La semana pasada tomé un vuelo y, antes de despegar, el joven que venía a mi lado, le llamó a su novia por teléfono y empezó por todo lo alto a explicarle detalles de todo lo que tendría que hacer en su viaje de trabajo, al tiempo que de 10 palabras 7 eran vocablos soeces, y las demás completaban las frases pero sin el mayor acomodo gramatical; posteriormente comenzó a relatarle a la chica todo lo que había gastado en desayunos, comidas y cenas, y lo incapaces e ineptos que son en su empresa, pues no se darían cuanta de todo lo que él hizo con dinero ajeno ya que había incrementado considerablemente su presupuesto para viáticos.

Georgette Rivera

Una vez que se elevó el avión y el muchacho finalizó su llamada, pensé que descansaría de esa conversación, que aún cuando nunca me interesó, terminé enterándome de todo, dado el volumen de la voz de esta persona.

Ya en el aire, una señora que iba un asiento adelante con su esposo, dio inicio a una plática en la que ventiló su vida y lo maravillosa que era, por los grandes viajes a los que está acostumbrada y los que se rehusa a hacer cuando se presenta algo que no es digno de su finura; pensé que ya esto era demasiado; sin embargo, no terminó ahí, pues un chico que iba solo en su asiento, empezó a escuchar un género de música que desconozco, pues solo eran frases que denigraban a la mujer, al tiempo que no alcance nunca a oír alguna virtud musical en su voz o lo que fuera que saliera de su garganta.
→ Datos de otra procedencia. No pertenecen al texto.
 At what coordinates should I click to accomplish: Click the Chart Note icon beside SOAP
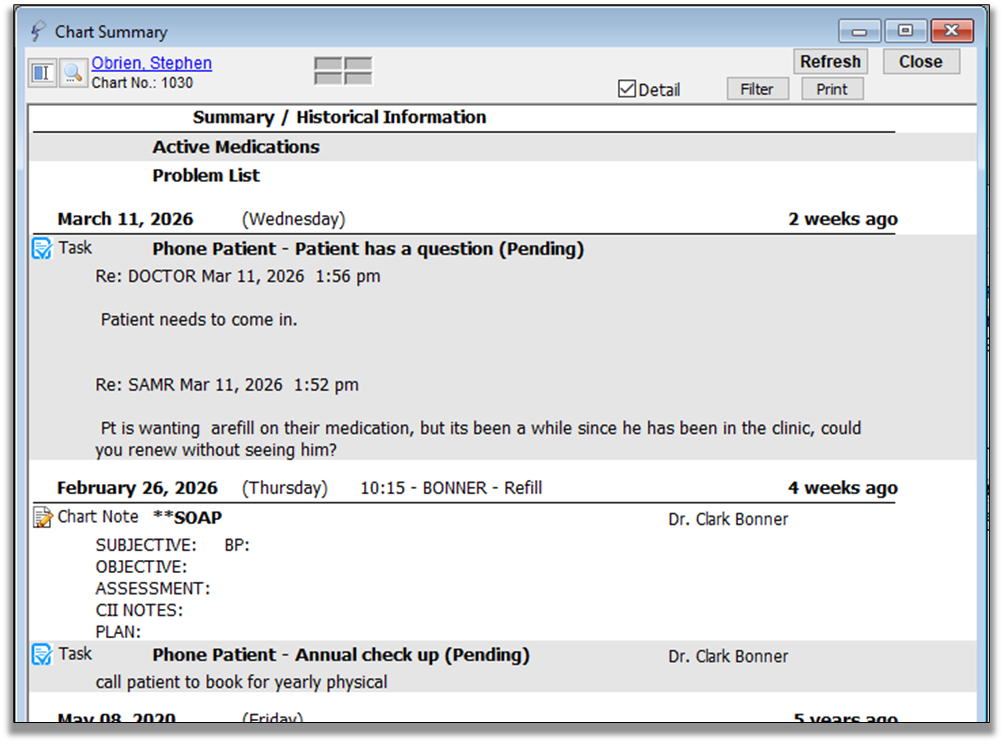(42, 518)
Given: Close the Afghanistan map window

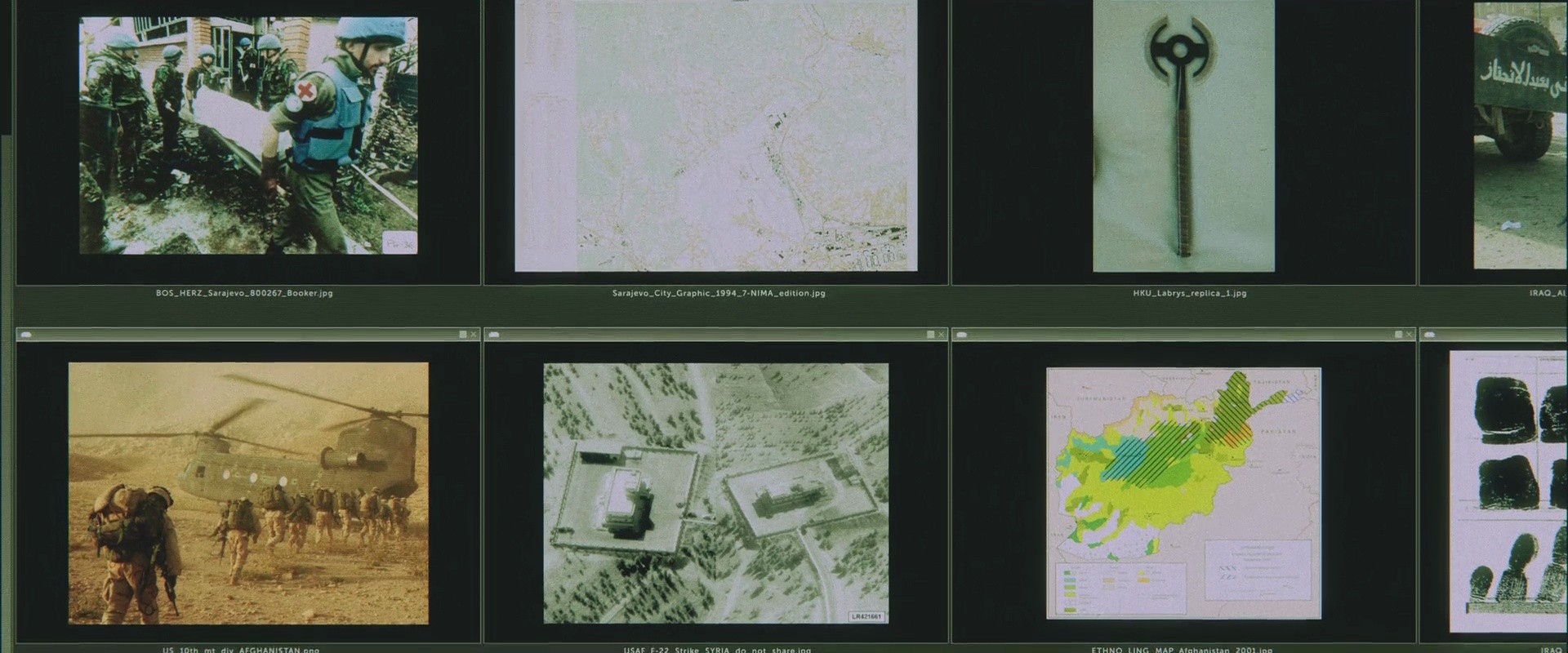Looking at the screenshot, I should click(1409, 335).
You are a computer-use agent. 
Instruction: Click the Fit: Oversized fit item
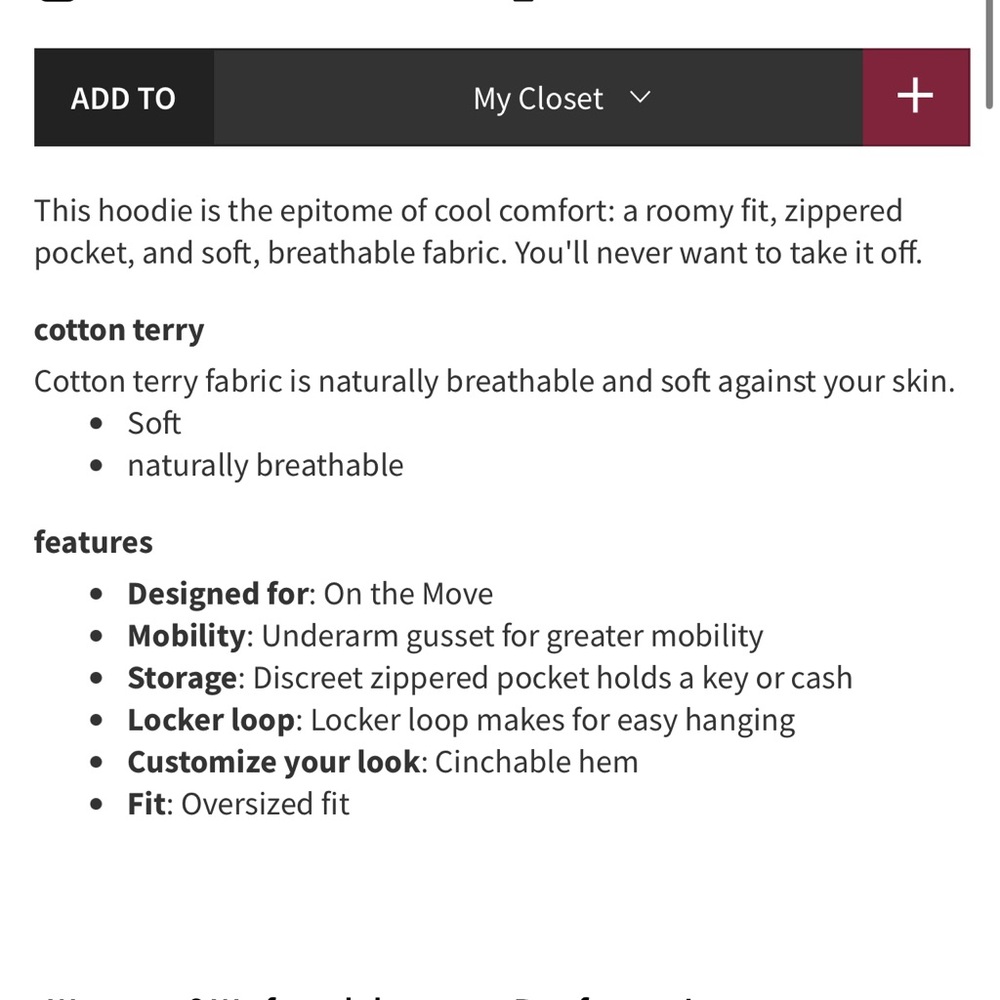coord(239,804)
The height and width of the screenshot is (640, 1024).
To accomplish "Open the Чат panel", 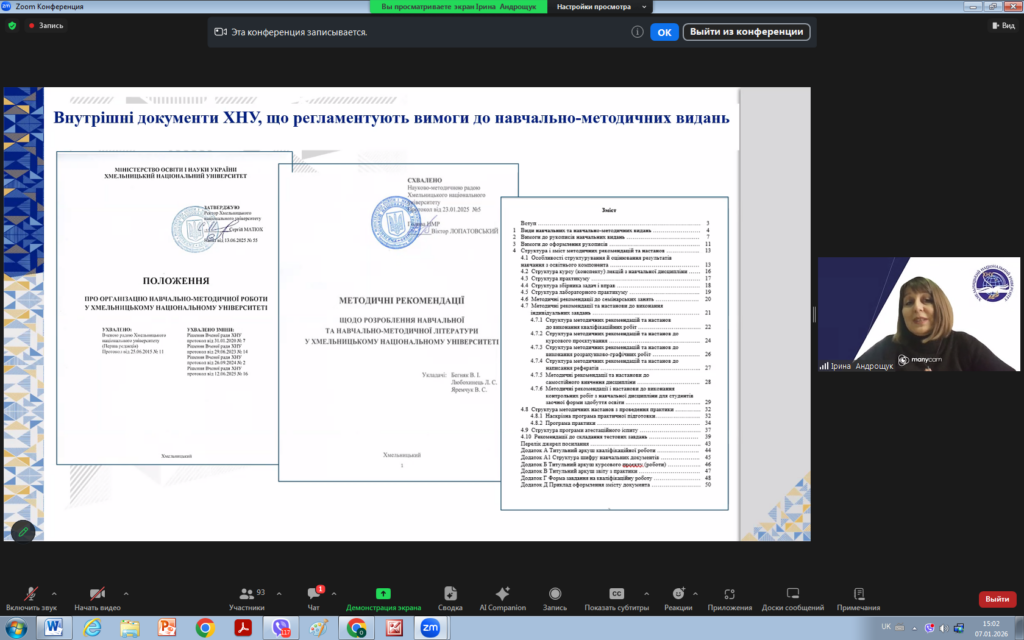I will [314, 598].
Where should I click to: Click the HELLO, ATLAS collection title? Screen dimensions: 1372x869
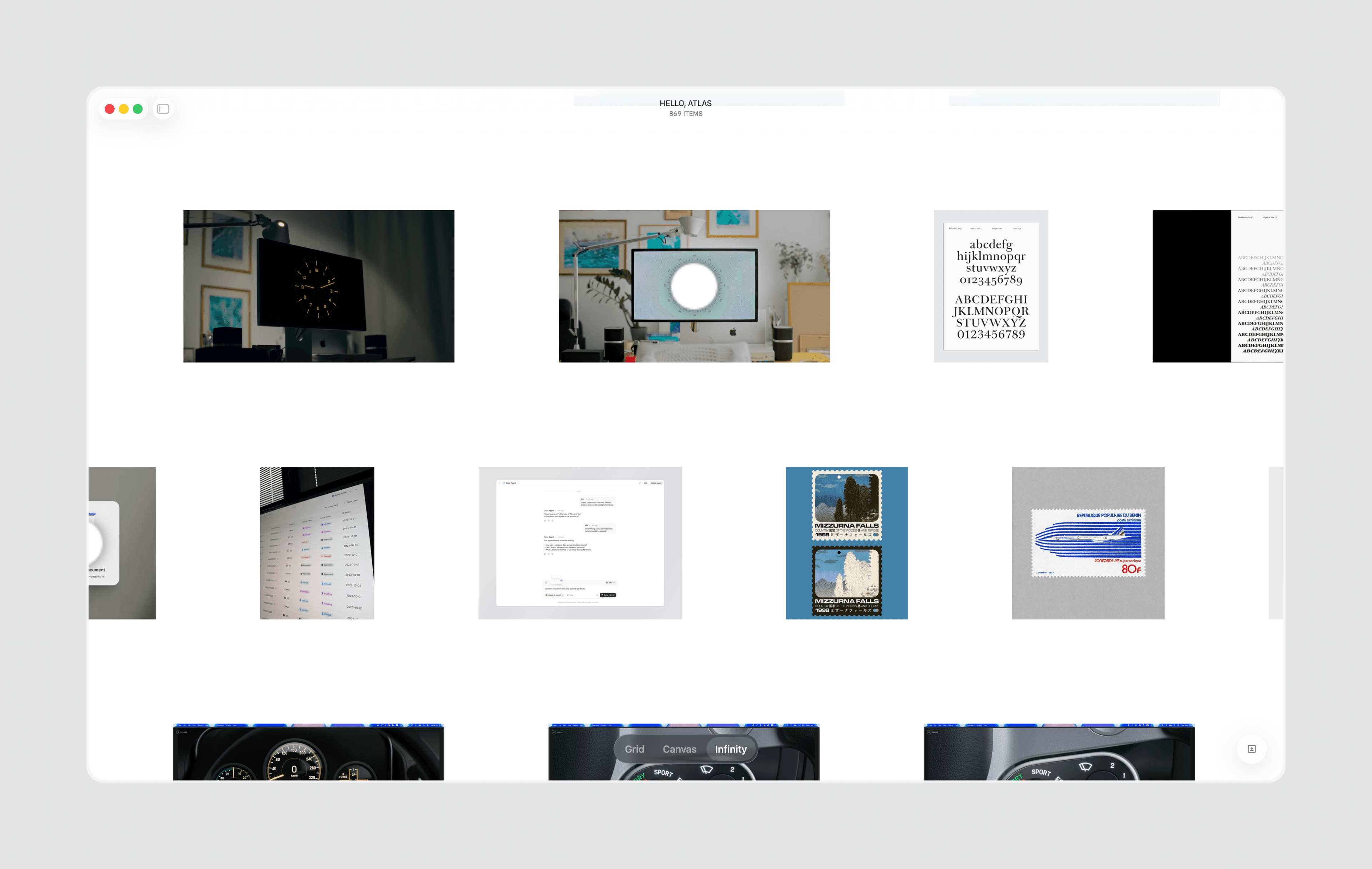coord(685,103)
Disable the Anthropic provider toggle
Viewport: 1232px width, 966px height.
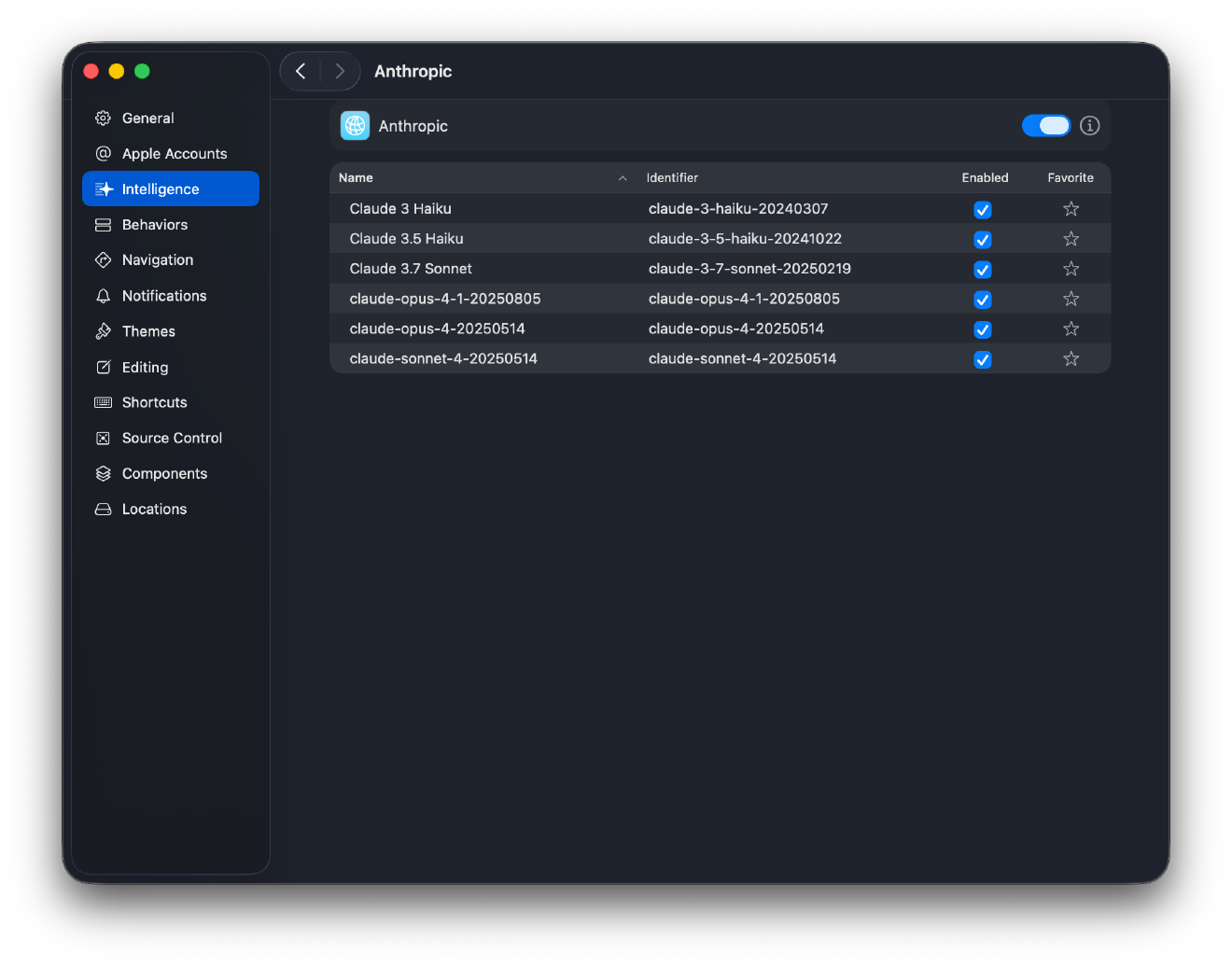pyautogui.click(x=1045, y=125)
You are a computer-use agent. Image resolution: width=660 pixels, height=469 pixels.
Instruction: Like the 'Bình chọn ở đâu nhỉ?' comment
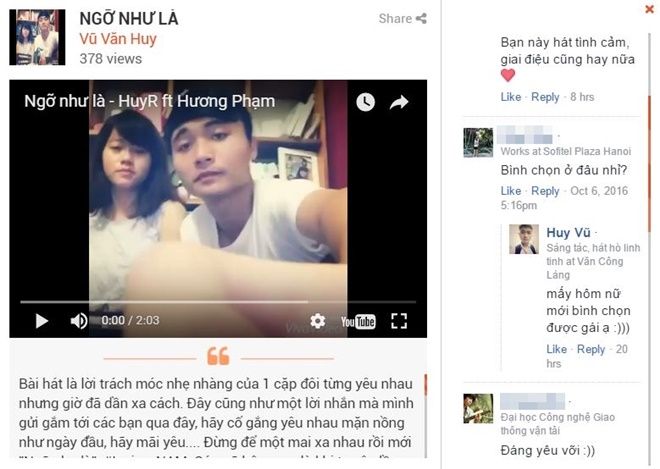(511, 191)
Al principio hice caso omiso e intenté dormir, pero no resultó, pues de manera particular primero como si estuviera juzgando creí que les faltaba civismo; no obstante, durante el transcurso del vuelo, todas estas pequeñas idiosincracias personales siguieron haciéndose patentes y concluí que no era un tema de urbanidad, sino complejo de inferioridad; es decir, las personas están pidiendo a gritos que las escuchen, que las tomen en cuenta y para llamar la atención se generan cualquier correlato que sale de su mente, y lo hacen en voz alta para que los demás les presten atención y en cierto sentido los admiren, envidien, volteen a ver, que les hagan caso y, en el mejor de los casos, esto último seguramente lo consiguen, pero de la manera equivocada, pues todas estas actitudes pueden ser entendidas en un adolescente que está pasando por una etapa de ajuste emocional, mental, hormonal, físico y espiritual; empero, en un adulto hecho y derecho, sólo es sinónimo de inseguridad y falta de autoestima y de confianza, pues para lograr ser visto hace cosas que por supuesto no razona y al creer que llama la atención de manera inteligente solo termina causando pena o siendo objeto de burla, y tal vez de compasión por ser tan infantil cuando en realidad quiere causar el efecto contrario.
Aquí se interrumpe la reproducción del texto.